**Task requirements:**
Return only the stretch of the material below that begins with the line containing "Línea económica (72, 218)" and ends with the line containing "Saco de Paño Prelavado - 20kg (475, 828)", exactly; both of those lines belong to it.

Top of Records

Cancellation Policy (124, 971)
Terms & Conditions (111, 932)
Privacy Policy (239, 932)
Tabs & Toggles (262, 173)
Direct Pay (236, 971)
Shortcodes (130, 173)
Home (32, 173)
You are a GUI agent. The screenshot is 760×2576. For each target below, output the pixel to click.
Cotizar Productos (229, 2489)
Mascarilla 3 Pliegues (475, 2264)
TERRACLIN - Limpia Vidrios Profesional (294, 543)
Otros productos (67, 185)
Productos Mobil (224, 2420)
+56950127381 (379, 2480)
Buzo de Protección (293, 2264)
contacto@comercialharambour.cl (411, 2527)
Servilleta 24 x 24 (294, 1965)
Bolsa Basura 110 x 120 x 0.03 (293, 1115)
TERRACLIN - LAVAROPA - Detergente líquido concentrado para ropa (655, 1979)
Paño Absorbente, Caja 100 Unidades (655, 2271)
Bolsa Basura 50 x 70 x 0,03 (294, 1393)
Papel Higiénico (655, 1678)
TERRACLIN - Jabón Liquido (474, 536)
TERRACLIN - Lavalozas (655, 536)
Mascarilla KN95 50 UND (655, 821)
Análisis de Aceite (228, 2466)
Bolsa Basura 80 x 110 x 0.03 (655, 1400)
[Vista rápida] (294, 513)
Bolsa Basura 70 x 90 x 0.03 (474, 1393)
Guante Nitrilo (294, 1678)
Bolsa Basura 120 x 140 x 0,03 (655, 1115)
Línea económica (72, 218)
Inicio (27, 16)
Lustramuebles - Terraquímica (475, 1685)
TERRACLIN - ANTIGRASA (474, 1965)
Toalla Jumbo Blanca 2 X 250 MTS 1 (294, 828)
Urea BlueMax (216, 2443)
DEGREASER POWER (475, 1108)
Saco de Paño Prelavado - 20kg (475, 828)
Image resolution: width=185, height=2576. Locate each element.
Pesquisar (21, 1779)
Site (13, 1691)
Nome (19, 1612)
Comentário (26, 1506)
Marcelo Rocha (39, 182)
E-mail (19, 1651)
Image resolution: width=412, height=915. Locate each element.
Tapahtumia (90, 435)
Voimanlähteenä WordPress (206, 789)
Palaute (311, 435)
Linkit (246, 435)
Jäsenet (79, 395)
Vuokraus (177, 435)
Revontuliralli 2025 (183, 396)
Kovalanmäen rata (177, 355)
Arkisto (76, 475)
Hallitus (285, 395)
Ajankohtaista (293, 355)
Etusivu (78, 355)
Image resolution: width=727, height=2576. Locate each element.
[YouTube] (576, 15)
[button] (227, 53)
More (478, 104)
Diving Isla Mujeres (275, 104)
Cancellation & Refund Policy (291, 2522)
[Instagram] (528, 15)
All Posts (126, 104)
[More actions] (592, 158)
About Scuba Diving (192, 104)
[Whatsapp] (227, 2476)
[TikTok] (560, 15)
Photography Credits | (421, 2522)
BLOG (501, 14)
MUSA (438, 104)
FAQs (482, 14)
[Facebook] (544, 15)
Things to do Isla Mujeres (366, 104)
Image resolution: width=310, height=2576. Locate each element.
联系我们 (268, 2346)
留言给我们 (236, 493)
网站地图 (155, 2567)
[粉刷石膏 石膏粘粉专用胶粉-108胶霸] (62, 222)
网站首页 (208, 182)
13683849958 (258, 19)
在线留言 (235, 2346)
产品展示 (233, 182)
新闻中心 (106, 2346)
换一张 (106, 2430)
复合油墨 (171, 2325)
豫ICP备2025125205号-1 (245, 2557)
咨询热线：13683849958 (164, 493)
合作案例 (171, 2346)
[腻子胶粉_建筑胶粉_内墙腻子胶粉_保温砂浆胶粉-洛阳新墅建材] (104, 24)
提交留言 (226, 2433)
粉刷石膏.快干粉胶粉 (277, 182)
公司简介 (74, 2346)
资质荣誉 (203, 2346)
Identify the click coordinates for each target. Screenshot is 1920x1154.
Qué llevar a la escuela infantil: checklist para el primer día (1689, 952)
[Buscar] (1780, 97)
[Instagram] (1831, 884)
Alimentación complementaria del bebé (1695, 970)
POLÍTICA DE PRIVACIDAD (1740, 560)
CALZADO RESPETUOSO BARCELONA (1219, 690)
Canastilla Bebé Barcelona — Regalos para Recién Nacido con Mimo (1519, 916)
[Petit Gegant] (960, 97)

Bottom of Records

**Answer for this exercise:**
Línea económica (72, 218)
Inicio (27, 16)
Lustramuebles - Terraquímica (475, 1685)
TERRACLIN - ANTIGRASA (474, 1965)
Toalla Jumbo Blanca 2 X 250 MTS 1 (294, 828)
Urea BlueMax (216, 2443)
DEGREASER POWER (475, 1108)
Saco de Paño Prelavado - 20kg (475, 828)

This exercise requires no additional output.